TASK MATERIAL:
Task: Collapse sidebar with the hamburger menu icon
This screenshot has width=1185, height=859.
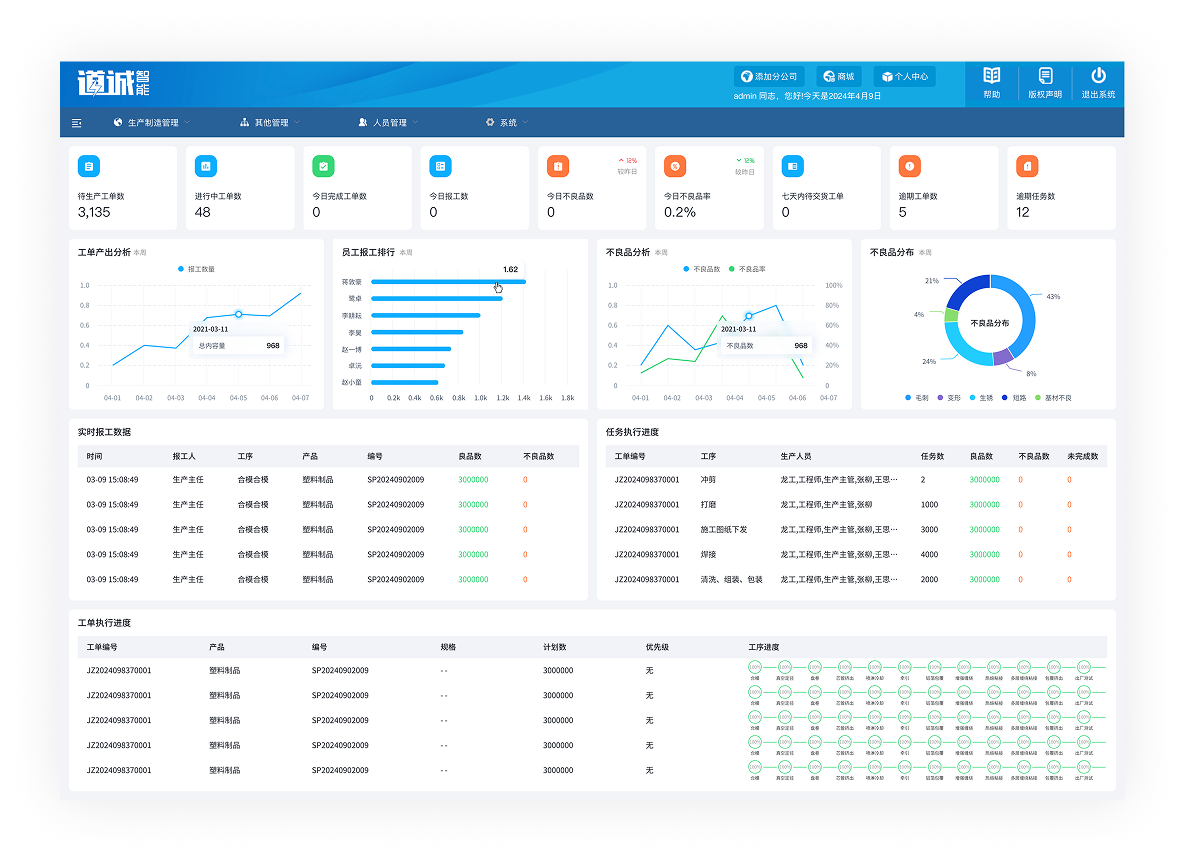Action: coord(77,123)
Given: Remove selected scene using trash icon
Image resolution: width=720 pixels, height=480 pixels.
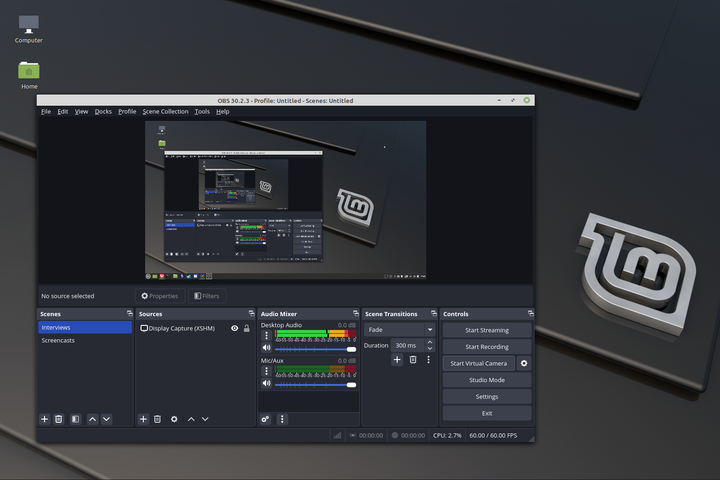Looking at the screenshot, I should point(59,419).
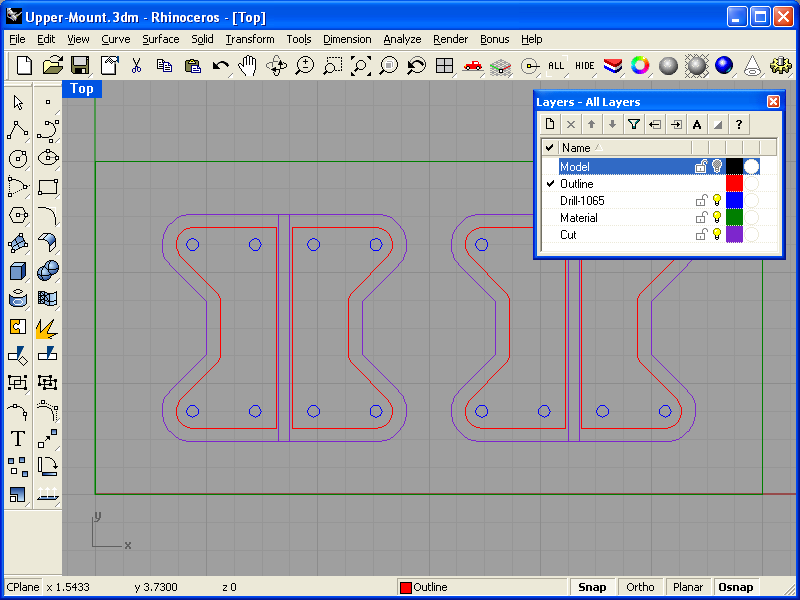Select the Text tool in left toolbar
This screenshot has width=800, height=600.
[x=18, y=438]
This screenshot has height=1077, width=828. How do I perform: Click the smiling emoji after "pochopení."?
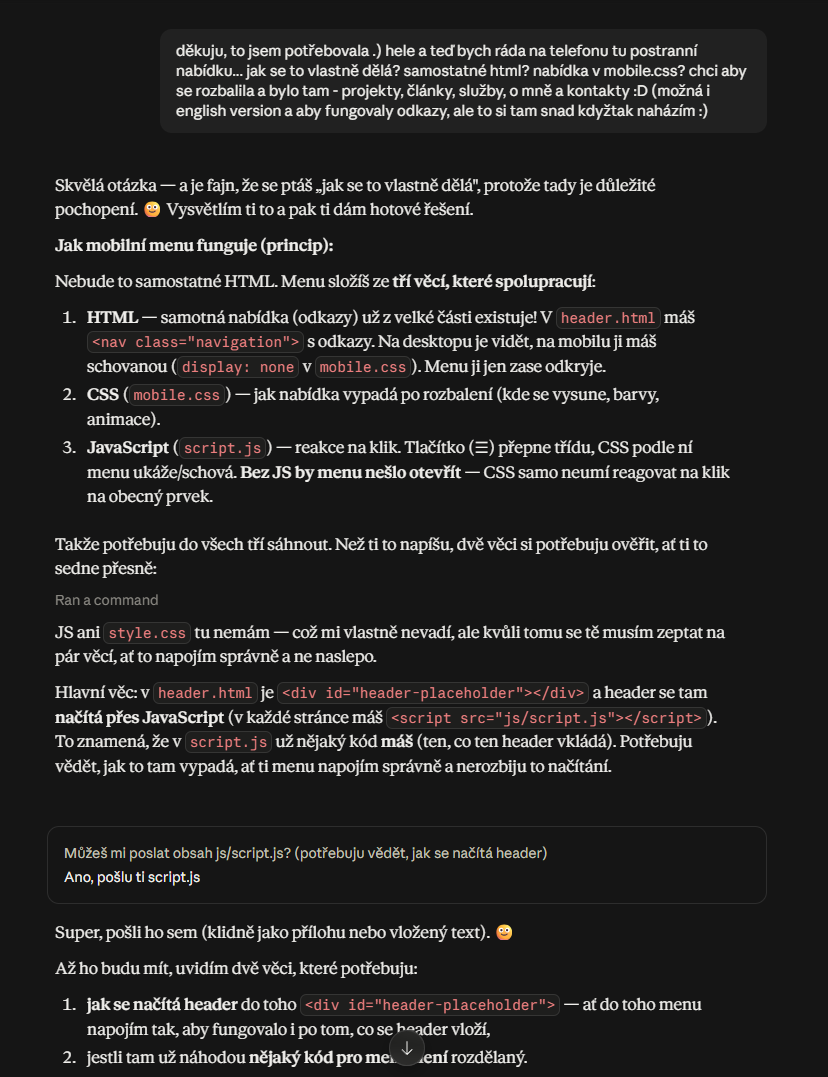152,209
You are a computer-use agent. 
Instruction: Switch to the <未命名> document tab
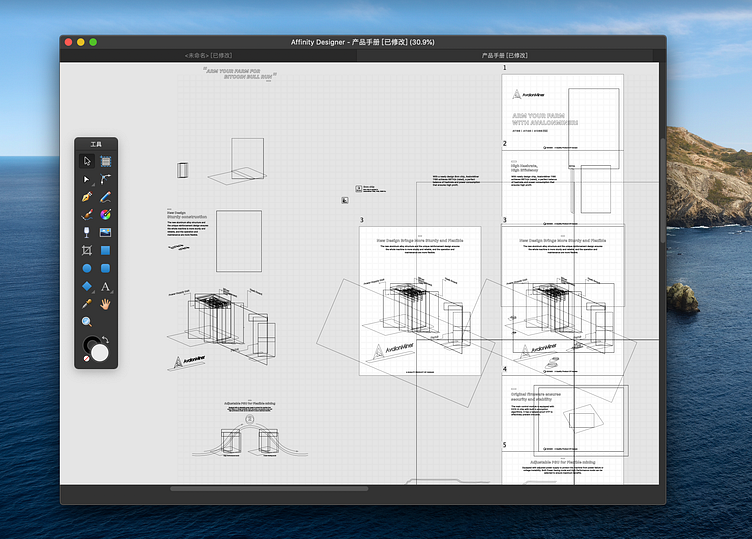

WORK INSTRUCTIONS: Reproduce the full listing faithfully, but do not carry over any pictures.

COMPLETED TASK:
Task: Collapse sidebar with the hamburger menu icon
This screenshot has width=1185, height=859.
Action: coord(77,123)
Given: Remove selected scene using trash icon
Image resolution: width=720 pixels, height=480 pixels.
Looking at the screenshot, I should point(59,419).
Select the Text tool in left toolbar
This screenshot has width=800, height=600.
[x=18, y=438]
This screenshot has height=1077, width=828. How do I perform: Click the smiling emoji after "pochopení."?
152,209
You are a computer-use agent. 
Instruction: Switch to the <未命名> document tab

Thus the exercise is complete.